This article describes common misconceptions about Uniform Resource Locator (URL) encoding, then attempts to clarify URL encoding for HTTP, before presenting frequent problems and their solutions. While this article is not specific to any programming language, we illustrate the problems in Java and finish by explaining how to fix URL encoding problems in Java, and in a web application at several levels."

Introduction

There are a number of technologies we use everyday when we browse the web. There is the data itself (the web pages) obviously, the formatting of this data, the transport mechanism which allows us to retrieve this data, and there is the foundation, the root, the thing that makes the web a web: links from one page to the other. These links are URLs.

General URL syntax

Everyone by now has seen a URL at least once in his life. Take "http://www.google.com" for instance. This is a URL. A URL is a Uniform Resource Locator and is really a pointer to a web page (in most cases). URLs actually have a very well-defined structure since the first specification in 1994.

We can extract detailed information about the "http://www.google.com" URL:

Part

Data

Scheme

http

Host address

www.google.com

If we look at a more complex URL such as "https://bob:bobby@www.lunatech.com:8080/file;p=1?q=2#third" we can extract the following information:

Part

Data

Scheme

https

User

bob

Password

bobby

Host address

www.lunatech.com

Port

8080

Path

/file

Path parameters

p=1

Query parameters

q=2

Fragment

third

The Scheme (here http and https (secure HTTP)) define the structure of the rest of the URL. Most internet URL schemes have a common first part which indicates the user, password, host name and port, followed by a scheme-specific part. This common part deals with authentication and being able to know where to connect in order to request data.

HTTP URL syntax

For HTTP URLs (with the http or https schemes), the scheme-specific part of the URL defines the path to the data, followed by an optional query and fragment.

The path part consists in a hierarchical view similar to a file system hierarchy with folders and files. The path starts with a "/" character, then each folder is separated from one another by a "/" again until we reach the file. For example "/photos/egypt/cairo/first.jpg" has four path segments: "photos", "egypt", "cairo" and "first.jpg", which can be extrapolated as: the "first.jpg" file in the "cairo" folder, which is in the "egypt" folder located in the "photos" folder at the root of the web site.
● ● ● ● ●
Return the part of the URL encoding text that opens with the words containing "Introduction" and closes with "links are URLs.", copied word for word.

Provided data:
● ● ● ● ●
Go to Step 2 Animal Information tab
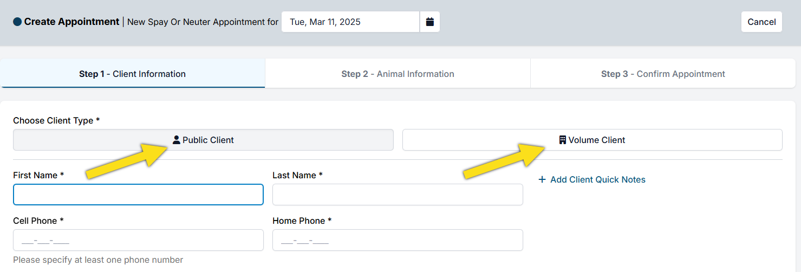 pos(398,74)
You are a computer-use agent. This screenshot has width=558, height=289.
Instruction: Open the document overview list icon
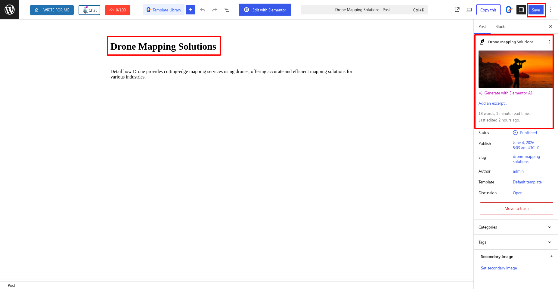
● ● ● ● ●
Solution to this exercise:
Introduction

There are a number of technologies we use everyday when we browse the web. There is the data itself (the web pages) obviously, the formatting of this data, the transport mechanism which allows us to retrieve this data, and there is the foundation, the root, the thing that makes the web a web: links from one page to the other. These links are URLs.